It has been Margaret Thatcher Week for some in the Conservative Party. Monday (22 November) marked the 31st anniversary of her fall from power, and the Centre for Policy Studies (CPS, a think tank she helped form) commemorated the occasion by hosting the Margaret Thatcher Conference on Trade. To underline her continued significance and relevance, both David Frost and the Prime Minister addressed the conference.
Some peoples minds may have recently drifted back to November 1990 as they recalled a blonde, charismatic, electorally successful but divisive prime minister losing the confidence of their MPs and being forced from office.
I would not draw the parallels too far. As I argued last week, I do not think Conservative MPs are about to remove Boris Johnson. In addition, because she was such a substantial figure, her defenestration was an extraordinary moment in our political history that will not be replicated, even by Boris Johnsons eventual political demise.

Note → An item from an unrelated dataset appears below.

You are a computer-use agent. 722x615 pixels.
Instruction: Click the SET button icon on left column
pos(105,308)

The post-1990 history of the Conservative Party has been defined by the events of that November. Which side were you on? For the Lady, or against?

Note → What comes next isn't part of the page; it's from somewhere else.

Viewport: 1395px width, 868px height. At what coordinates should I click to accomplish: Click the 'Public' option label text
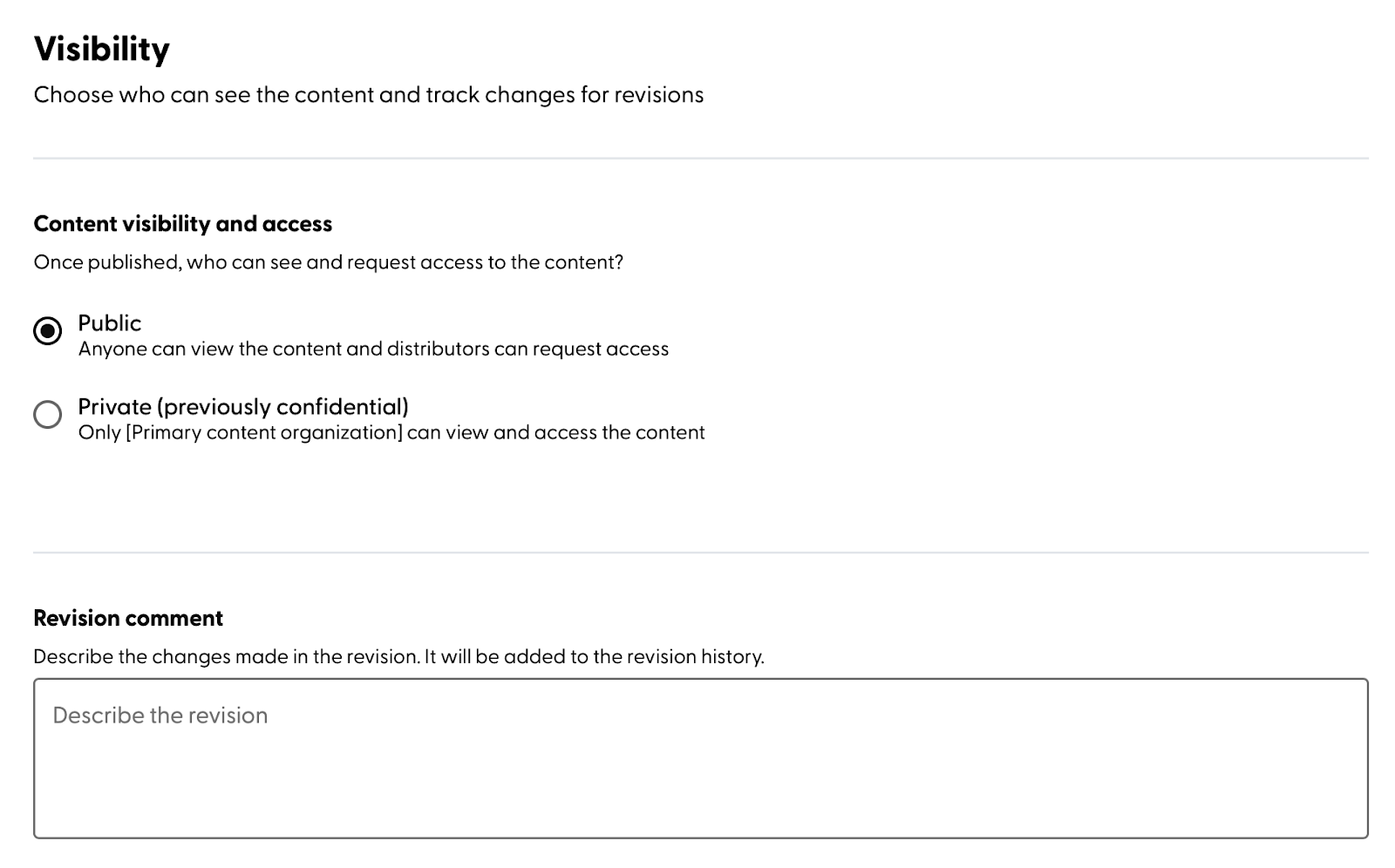tap(109, 323)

Margaret Thatcher may have lost office but a powerful new legend was created. She perished because she resisted the moves to a European super-state; her pro-European cabinet colleagues had betrayed her at the end but even before that, she had been forced into the Exchange Rate Mechanism (ERM) against her better judgement; and she was clear-eyed as to the risks of UK membership of the single currency. She was punished, much of the Conservative Party has concluded, for being right about Europe.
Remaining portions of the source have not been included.